[start of WORKING DATA]

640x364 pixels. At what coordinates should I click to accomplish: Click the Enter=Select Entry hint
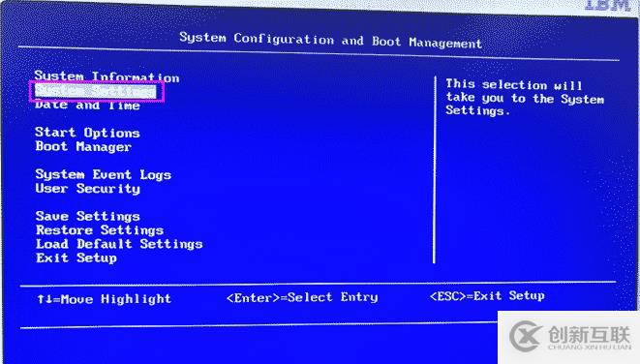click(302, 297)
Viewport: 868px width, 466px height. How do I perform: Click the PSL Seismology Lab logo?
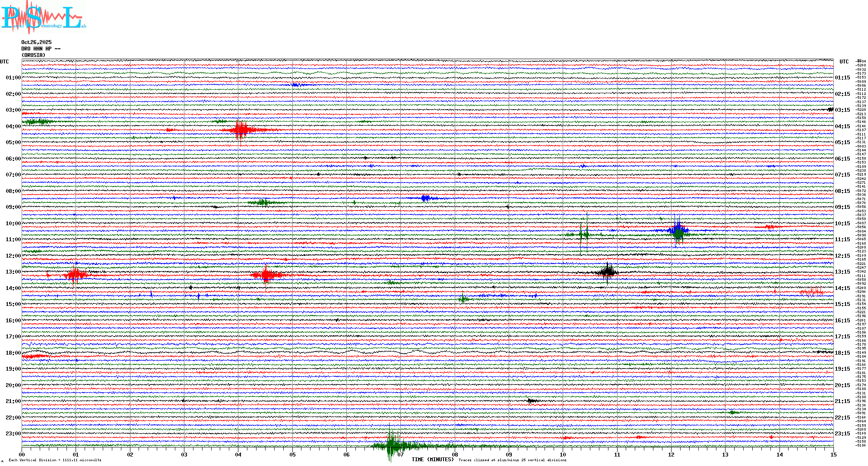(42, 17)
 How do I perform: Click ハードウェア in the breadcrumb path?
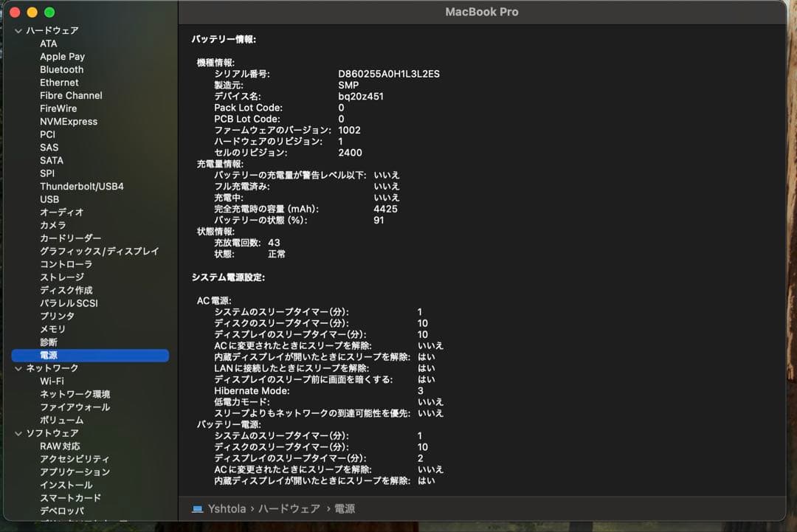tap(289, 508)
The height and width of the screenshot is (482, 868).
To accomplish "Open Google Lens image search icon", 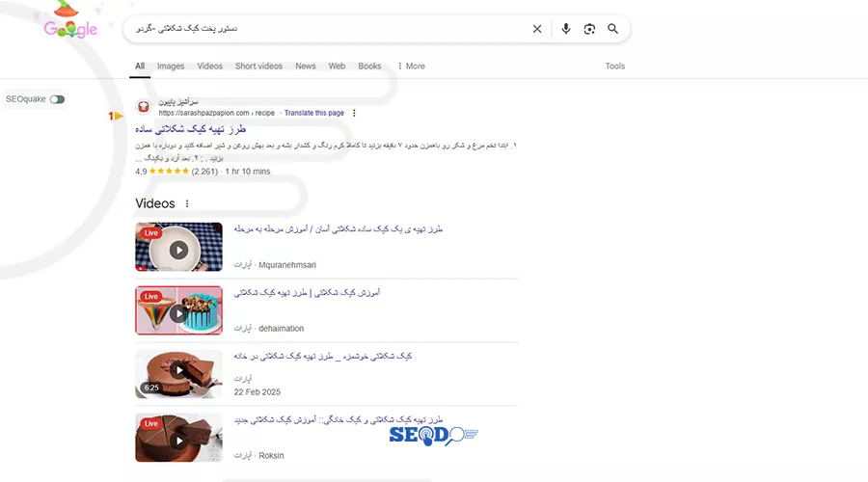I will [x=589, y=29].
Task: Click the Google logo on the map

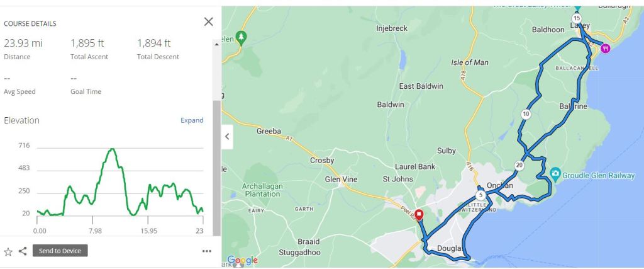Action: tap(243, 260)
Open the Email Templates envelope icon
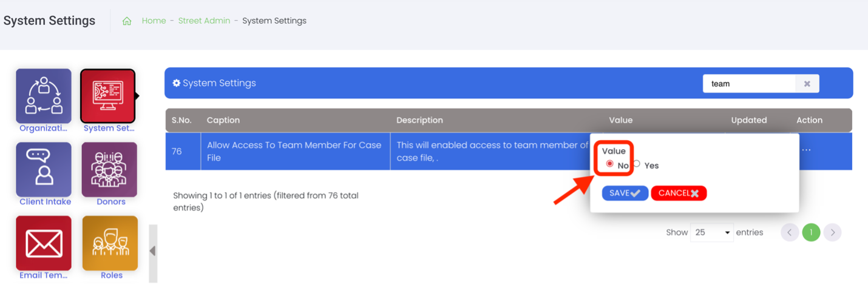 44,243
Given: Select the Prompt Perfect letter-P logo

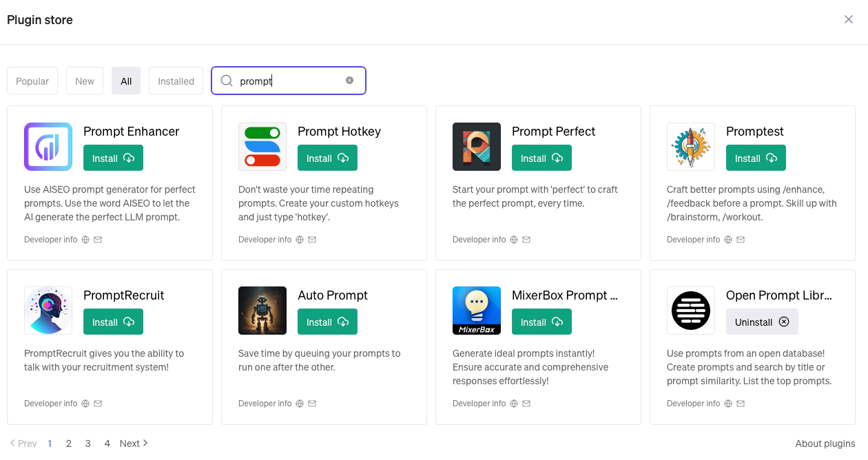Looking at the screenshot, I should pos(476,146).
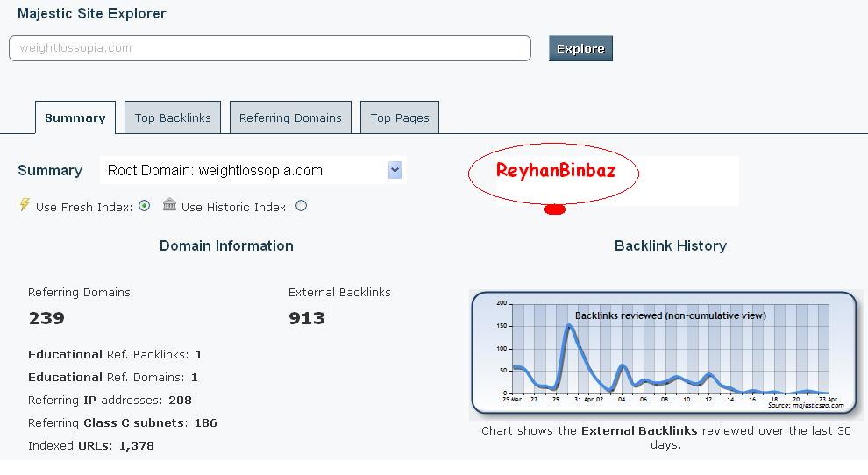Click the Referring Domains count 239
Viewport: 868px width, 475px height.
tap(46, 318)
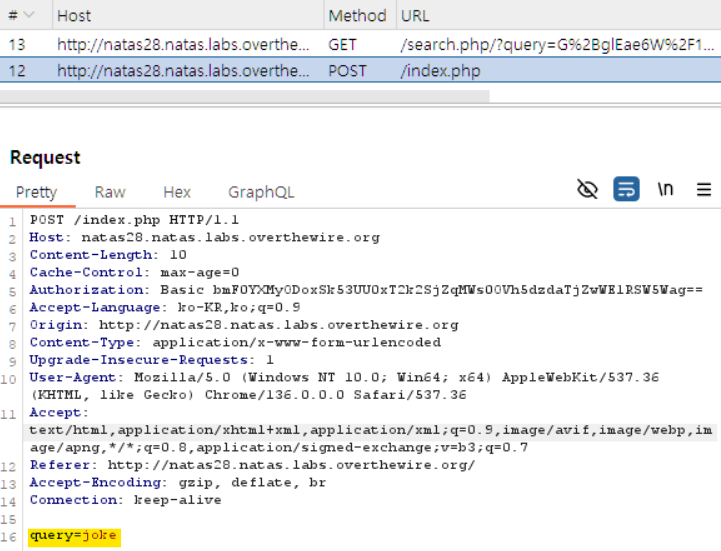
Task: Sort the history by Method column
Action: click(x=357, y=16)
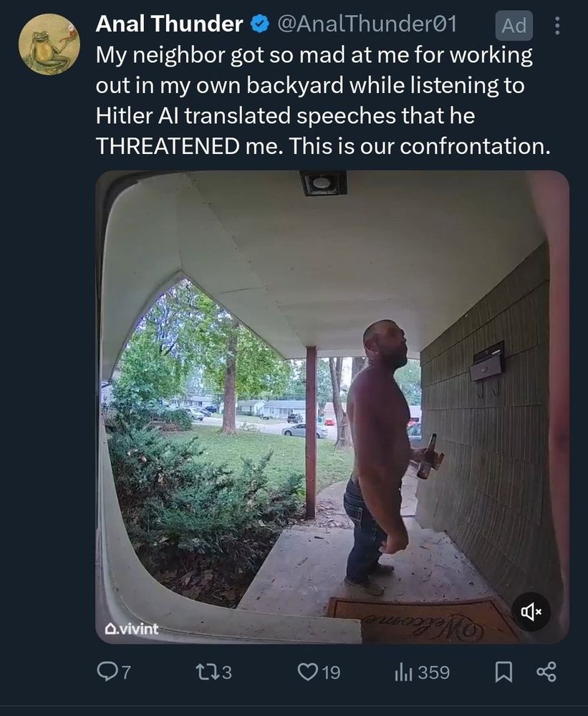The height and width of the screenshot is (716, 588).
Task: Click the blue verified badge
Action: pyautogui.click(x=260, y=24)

[end of WORKING DATA]

WORK TO DO:
Please copy the data above word for word, starting at its first line and ending at the line that contains "tap(289, 508)", with both of those lines included. Leave the pictures out of your copy.

TASK OUTPUT:
640x364 pixels. At what coordinates should I click to accomplish: Click the Enter=Select Entry hint
click(302, 297)
Viewport: 868px width, 466px height. How do I perform: Click the PSL Seismology Lab logo?
(42, 17)
 How do I perform: Click ハードウェア in the breadcrumb path?
tap(289, 508)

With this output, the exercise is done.